Mortality Increase Seen in Patients With Heart Failure, Hypercapnia

Outcomes of in-hospital mortality, 7-day mortality, and emergency department length of stay were investigated among a cohort of patients with acute heart failure and hypercapnia, or excessive levels of CO2 in the blood.

Patients with acute heart failure (AHF) and comorbid hypercapnia, or excessive levels of CO2 in the blood from poor respiration, were shown to have higher rates of both in-hospital mortality and 7-day mortality, according to new study findings published in BMC Emergency Medicine.

Factors associated with acute AHF that are linked with a negative prognosis among persons with the condition include hypotension, ischemic or parainfectious etiologies, renal dysfunction, and comorbidities. Hypercapnia, or excessive levels of CO2 in the blood, also has a negative association among patients with AHF, because it has been linked with greater rates of intensive care unit (ICU) admission. However, little is known regarding its effect on in-hospital mortality, according to the study authors.

“The goal of this study was to determine whether prehospital hypercapnia was associated with mortality in AHF,” they wrote.
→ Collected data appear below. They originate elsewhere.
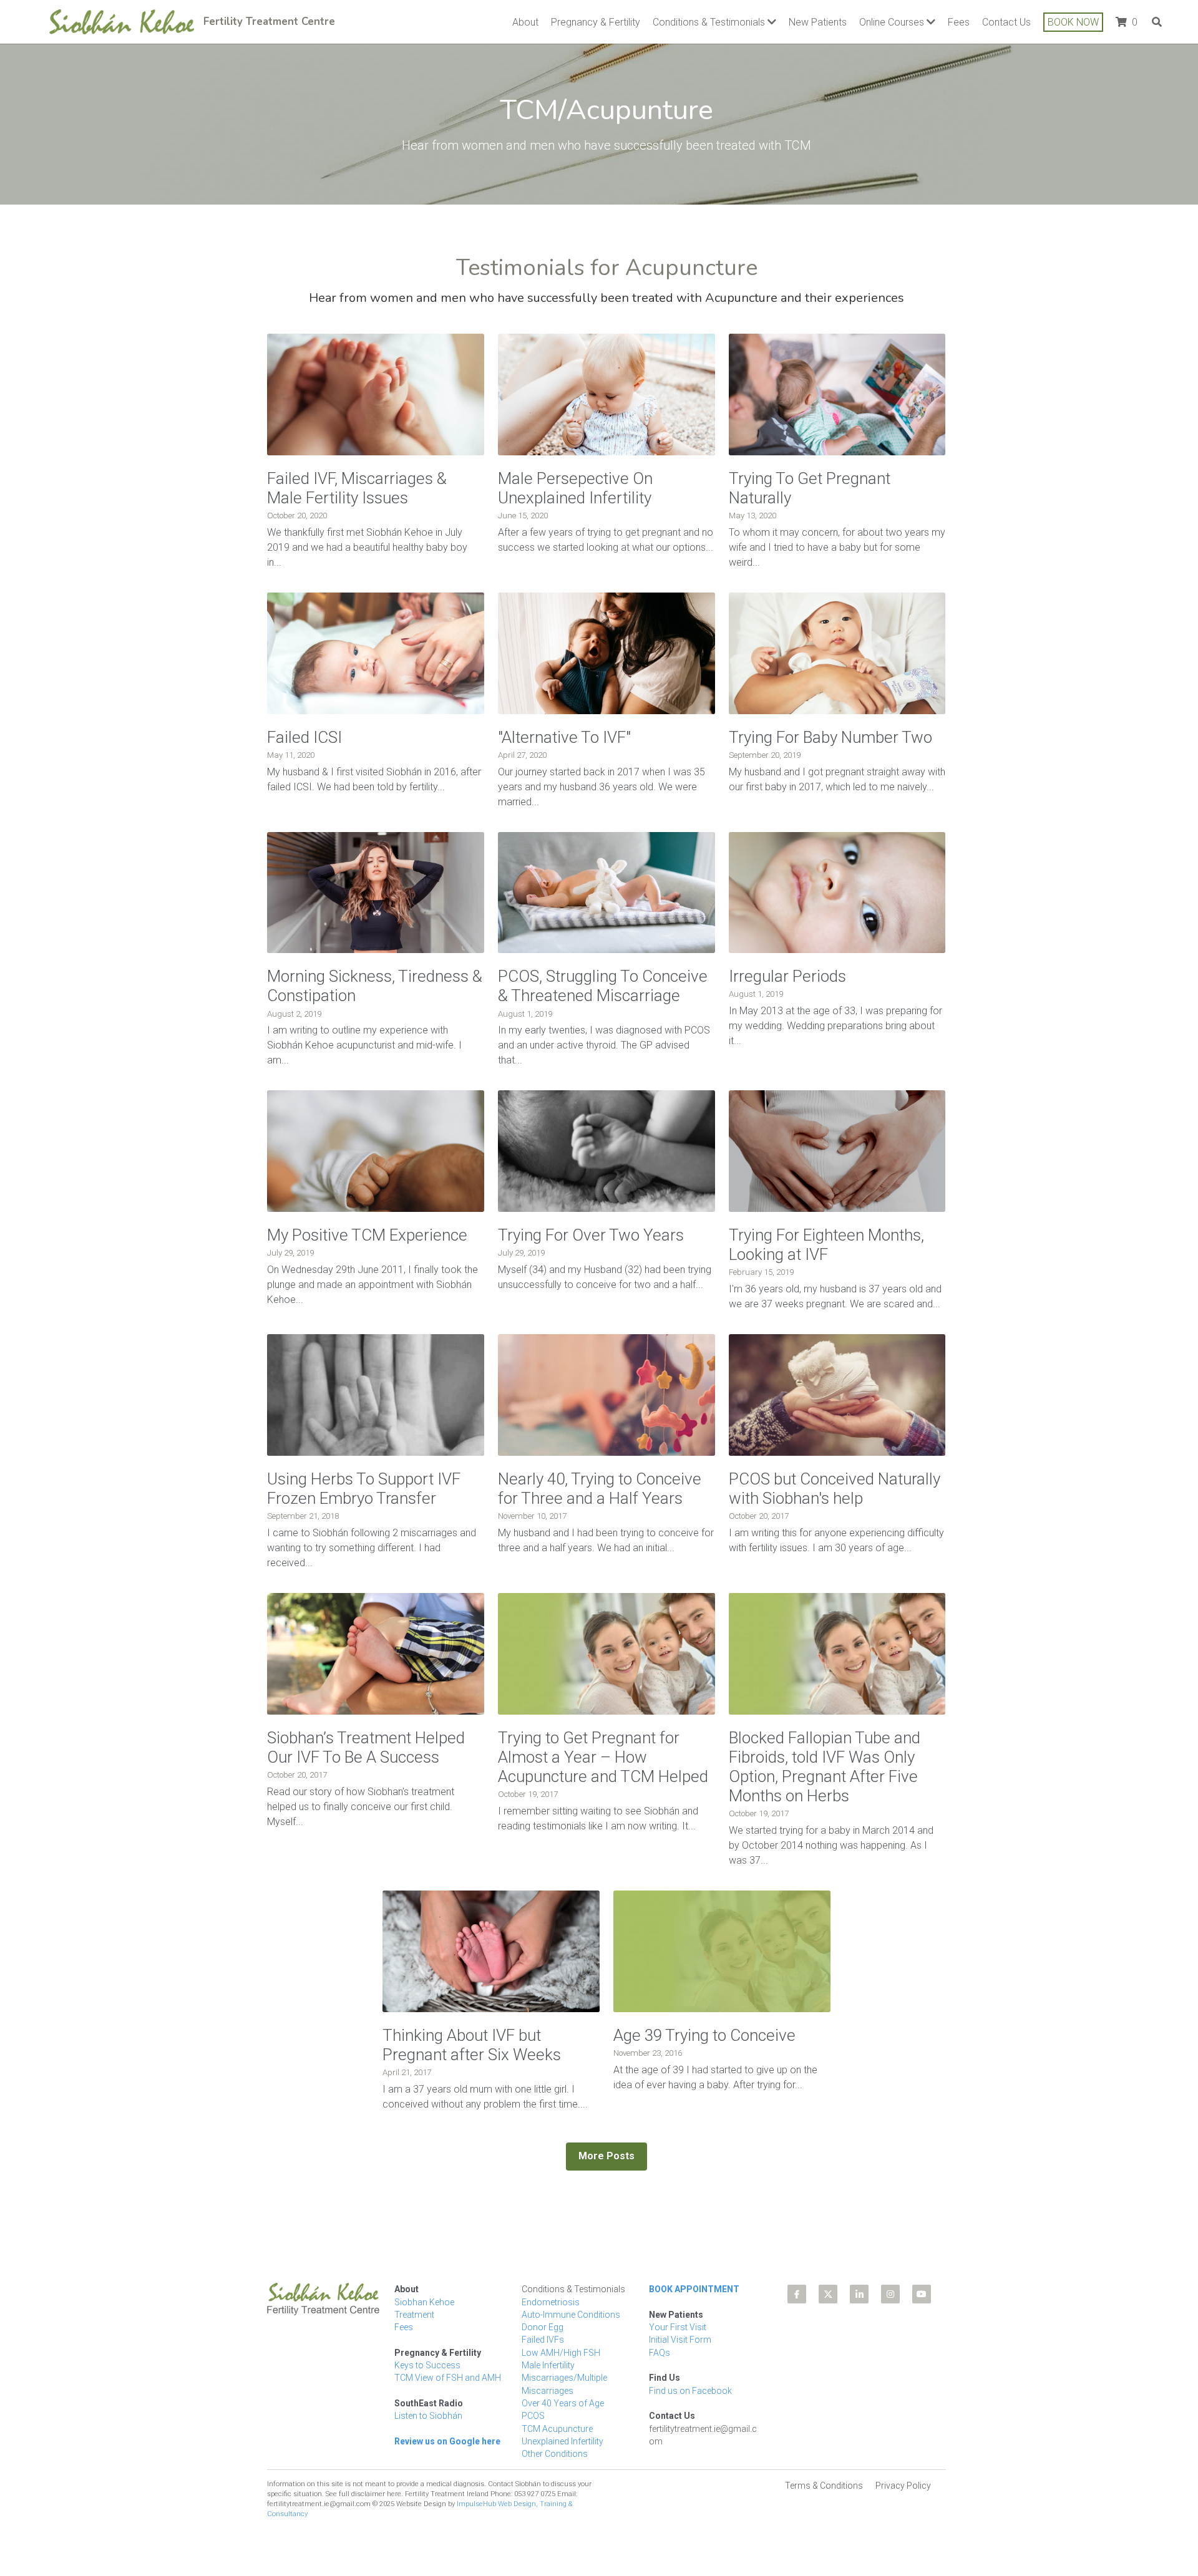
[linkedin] (859, 2278)
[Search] (1157, 22)
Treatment (414, 2299)
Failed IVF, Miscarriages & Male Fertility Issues (357, 488)
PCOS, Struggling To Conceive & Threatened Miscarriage (603, 986)
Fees (403, 2312)
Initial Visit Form (680, 2324)
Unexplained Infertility (562, 2426)
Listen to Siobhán (428, 2400)
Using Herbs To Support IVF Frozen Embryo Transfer (363, 1489)
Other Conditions (555, 2438)
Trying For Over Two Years (591, 1235)
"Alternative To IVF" (564, 737)
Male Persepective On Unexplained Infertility (575, 488)
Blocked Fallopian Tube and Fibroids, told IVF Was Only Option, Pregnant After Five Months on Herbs (824, 1767)
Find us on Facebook (690, 2375)
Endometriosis (551, 2287)
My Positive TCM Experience (367, 1235)
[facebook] (796, 2278)
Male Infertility (548, 2350)
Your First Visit (677, 2312)
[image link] (121, 20)
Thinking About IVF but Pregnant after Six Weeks (471, 2045)
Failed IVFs (543, 2324)
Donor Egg (542, 2312)
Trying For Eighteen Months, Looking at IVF (826, 1245)
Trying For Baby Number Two (834, 737)
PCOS (533, 2400)
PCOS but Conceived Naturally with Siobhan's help (834, 1489)
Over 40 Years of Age (563, 2388)
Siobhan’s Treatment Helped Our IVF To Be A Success (366, 1747)
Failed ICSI (304, 737)
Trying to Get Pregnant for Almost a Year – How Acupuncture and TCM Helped (603, 1757)
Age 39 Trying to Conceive (704, 2035)
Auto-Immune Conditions (571, 2299)
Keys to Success (427, 2350)
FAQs (659, 2337)
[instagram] (890, 2278)
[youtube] (921, 2278)
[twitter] (828, 2278)
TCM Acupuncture (557, 2413)
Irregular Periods (787, 976)
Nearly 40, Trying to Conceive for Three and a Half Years (599, 1489)
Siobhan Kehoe (424, 2287)
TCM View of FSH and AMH (447, 2362)
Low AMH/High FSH (561, 2337)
Their retrospective cohort study utilized electronic patient data from July 1, 2016, through January 31, 2020, from the prehospital medical mobile unit (SMUR, Service Mobile d’Urgence et de Réanimation) of the Geneva University Hospitals in Switzerland, a unit that provides critical care to patients with AHF in the field prior to hospital admission, including prehospital noninvasive ventilation (NIV) and arterial blood gas (ABG) analysis. Patients requiring a SMUR intervention after January 31 were excluded to avoid COVID-19–related bias, as were those missing ABG data or who had a cardiac arrest prior to SMUR team arrival.

Of the 225 patients included in the final analysis, 58.7% had a diagnosis of prehospital hypercapnia, their median (interquartile range) age was 86 (78-90) years, and 63.6% were female. These patients had an in-hospital mortality rate of 17.4%, which was more than 2.5 times that of patients without prehospital hypercapnia (6.5%; P = .016). In addition, both the crude and adjusted odds ratios (ORs) were higher in the hypercapnia groups:

  • Crude OR: 3.06 (95% CI, 1.19-7.85)
  • Adjusted OR: 3.18 (95% CI, 1.22-8.26)

Following univariate and multivariate analysis, respectively, mortality odds for both groups were similar for chronic obstructive pulmonary disease (1.05 and 1.06), hypertension (0.87 and 0.63), and chronic renal failure (1.45 and 1.53). However, 7-day mortality was also more than twice as high in the hypercapnia group, at 13.6% compared with 5.6% (P = .044), while emergency department length of stay was shorter: 5.6 vs 7.1 hours (P = .018).

The most common comorbidities were hypertension (84.4%), chronic renal failure (50.7%), and atrial fibrillation (44.4%).

In addition, compared with the prehospital nonhypercapnia group, at baseline the hypercapnia groups had higher mean heart rate, systolic and diastolic blood pressures, respiratory rate, oxygen saturation, partial pressure of CO2 (PaCO2), bircarbonate levels, and prehospital NIV. More were also female (69.7% vs 54.8%)—but in-hospital mortality was still higher in male patients (17.1% vs 10.5%; P = .810).

Possible reasons for the increased mortality seen in the patients with hypercapnia include that their higher blood pressures may increase risk of pulmonary edema, which subsequently prevents optimal CO2 clearance and oxygen uptake, and that the sympathetic stress seen in sicker patients increases their risk for higher blood pressure.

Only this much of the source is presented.